El relato de la Pasión del Señor, entonces, nos muestra a un Jesús solo, porque libre: ya anteriormente, él había multiplicado los panes, dando de comer a la gente y ésta había intentado proclamarle rey, pero él se había negado. Los mismos discípulos suyos competían entre ellos para saber quién iba a ocupar los mejores sitios en el nuevo Reino que Jesús iba a instaurar y Judas, entendida la dirección que el maestro quería tomar, decepcionado, lo traiciona. La misma entrada en Jerusalén, montado en un pollino y con la gente aclamándole, no tiene el final que el publico se espera y ésta desaparece. El gesto de la expulsión de los mercaderes del Templo accelera el final de la misión de Jesús que, apresado en el Getsemaní, es abandonado hasta por los discípulos más cercanos.
En todas estas ocasiones, Jesús repetidamente rechaza las seducciones de poder que se le van presentando y que Lucas reúne de forma resumida en las tres tentaciones en el desierto (Lc 4, 1-13). Él se niega en satisfacer las expectativas de aquellos que quieren un cierto tipo de libertador que no encaje en la visión/misión que el Padre le ha encomendado. Esta confianza, abandono y fidelidad de Jesús al plan del Padre son las características que lo hacen libre, desapegado de los intereses particulares, limitados y limitantes, que llevarían a hacer que los hermanos se enfrenten los unos a los otros; en el contempo, todo esto lo lleva a verse solo, porque los que lo buscan, una vez comprendido que no pueden sacar provecho de él sino que, además, son llamados a cambiar mentalidad y vida siguiendo su ejemplo, entonces lo dejan.

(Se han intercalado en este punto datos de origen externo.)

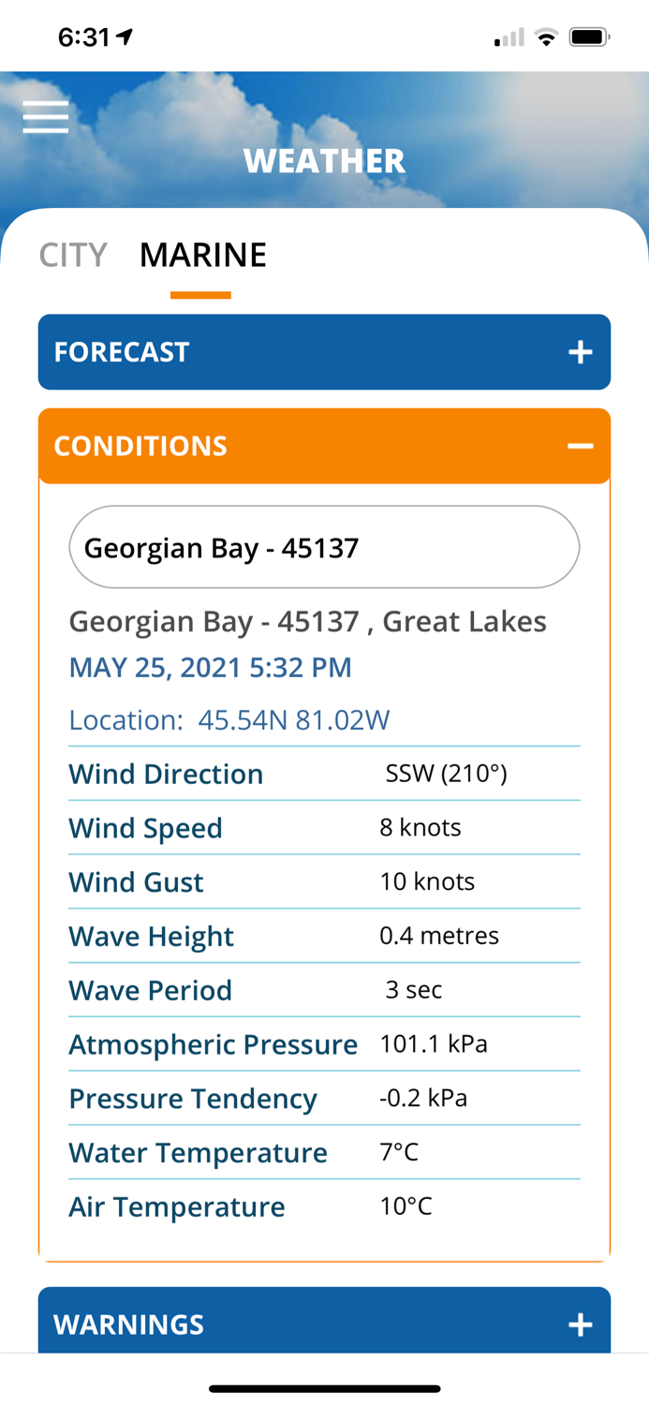Click the MAY 25, 2021 timestamp
Image resolution: width=649 pixels, height=1405 pixels.
[x=210, y=667]
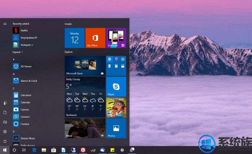Open the News live tile

tap(85, 128)
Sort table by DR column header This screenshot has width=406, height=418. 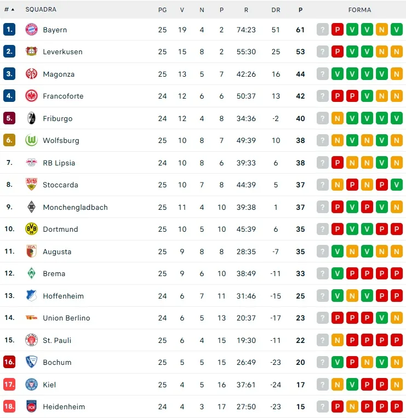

Tan libre es Jesús que deja libre a su interlocutor de seguirle o abandonarle. Su deseo de anunciar y construir el Reino de Dios no pasa por crear un grupo de revolucionarios que tienen que enfrentarse a Roma, sino que sigue la filosofía que el mismo había predicado: “Pero yo os digo a los que me escucháis: Amad a vuestros enemigos, haced bien a los que os odien, bendecid a los que os maldigan, rogad por los que os difamen. Al que te hiera en una mejilla, preséntale también la otra; y al que te quite el manto, no le niegues la túnica. A todo el que te pida, da, y al que tome lo tuyo, no se lo reclames. Y lo que queráis que os hagan los hombres, hacédselo vosotros igualmente” (Lc 6,27-31).
La fidelidad de Jesús al Padre se muestra hasta las extremas consecuencias (“Padre, en tus manos encomiendo mi espíritu”, Lc 23,46) y él, que en su vida “pasó haciendo el bien” (Hch 10,38), terminó por ser acusado de aquello de lo que intentaba huir, como afirma el titulo sobre la cruz: Jesús de Nazareth, Rey de los Judíos. Lucas, sin embargo es claro en afirmar que el único que reconoce la inocencia de Jesús es el centurión, que da gloria a Dios (Lc 23,47). En otras palabras, Lucas nos quiere llevar a la cruz como lugar teológico en el que podemos comprendemos a Jesús y su acción como teofanía de Dios.
¿Cómo entender la Cruz, entonces? ¿Qué representa? Es el lugar en el que Dios en Cristo salva al mundo? ¿Es el medio para reconciliarnos con Dios? ¿Es la manera que Dios tiene para perdonar nuestros pecados? Intentaré contestar a estas preguntas con el siguiente post.
Mientras tanto, deseo para todos nosotros poder abrirnos al Espíritu, para así poder hacer espacio en nuestras vidas al proyecto de plenitud a lo que estamos llamado a ser, el plan que Dios tiene pensado desde el principio de los tiempos: ser imagen y semejanza suya, libres para amar a todos, sin distinciones debidas a intereses personales, donde el único interés es el bien de quién tengo delante, su crecimiento, su bien-estar integral.